In the subsequent volumes, the translations have largely been my work but with Richard’s criticism and suggestions as the editor. It reminds me of T.S. Eliot’s dedication to Ezra Pound at the beginning of The Waste Land, for it was Pound who helped bring The Waste Land to life. Sometimes it feels like that when working with Richard.

AJN: What do you love the most about working with Richard?

JM: Richard doesn’t know any Arabic and has no extensive knowledge of Arabo-Islamic societies beyond what he has read in the course of the last ten years of working on various translations; he also worked with Michael Cooperson on the superb volume of al-Ḥarīrī’s Impostures (Maqāmāt). But that is precisely why he is the ideal reader for me. If I see he has gone off and read the poem in a way that I didn’t want it to be read, then I know I haven’t done my job properly. 

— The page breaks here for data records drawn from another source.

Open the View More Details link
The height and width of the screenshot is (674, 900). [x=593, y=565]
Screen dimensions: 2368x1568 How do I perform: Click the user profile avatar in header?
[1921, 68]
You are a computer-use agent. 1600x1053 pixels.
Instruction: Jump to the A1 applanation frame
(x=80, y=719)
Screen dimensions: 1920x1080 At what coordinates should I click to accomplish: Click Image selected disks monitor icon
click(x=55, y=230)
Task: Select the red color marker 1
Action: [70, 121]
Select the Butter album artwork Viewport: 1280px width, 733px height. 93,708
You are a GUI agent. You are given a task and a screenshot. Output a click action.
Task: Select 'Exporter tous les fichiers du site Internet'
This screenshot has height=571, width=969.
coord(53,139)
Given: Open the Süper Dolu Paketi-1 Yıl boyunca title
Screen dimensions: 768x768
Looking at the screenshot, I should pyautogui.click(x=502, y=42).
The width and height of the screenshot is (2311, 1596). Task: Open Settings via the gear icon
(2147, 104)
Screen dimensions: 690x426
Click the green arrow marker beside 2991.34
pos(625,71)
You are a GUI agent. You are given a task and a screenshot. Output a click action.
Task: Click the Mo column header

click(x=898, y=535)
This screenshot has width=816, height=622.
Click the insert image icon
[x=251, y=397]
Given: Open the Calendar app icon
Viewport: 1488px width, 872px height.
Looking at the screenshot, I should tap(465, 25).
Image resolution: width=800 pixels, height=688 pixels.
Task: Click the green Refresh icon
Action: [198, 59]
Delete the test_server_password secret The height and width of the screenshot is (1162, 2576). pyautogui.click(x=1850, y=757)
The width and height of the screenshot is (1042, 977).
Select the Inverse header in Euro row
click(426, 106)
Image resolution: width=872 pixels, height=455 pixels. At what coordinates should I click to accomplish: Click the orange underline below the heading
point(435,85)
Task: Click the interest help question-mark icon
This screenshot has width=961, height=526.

In the end, no matter how hard I try, Richard always has a better word, a better eye for detail and how the whole poem fits together. He is just a genius. He always sprinkles the poems with stardust and turns them from being ordinary to—in the case of Ibn al-Muʿtazz—almost like photographs or little gemstones. I might have dug the gem up and cut it, but he applied the polish and the sparkle to it.

James Montgomery is Sir Thomas Adams’s Professor of Arabic at the University of Cambridge and Fellow of Trinity Hall. His latest publications are Fate the Hunter: Early Arabic Hunting Poems, and Kalīlah and Dimnah: Fables of Virtue and Vice, with Michael Fishbein.

AJ Naddaff is a writer and Ph.D. student in Comparative Literature at Stanford University.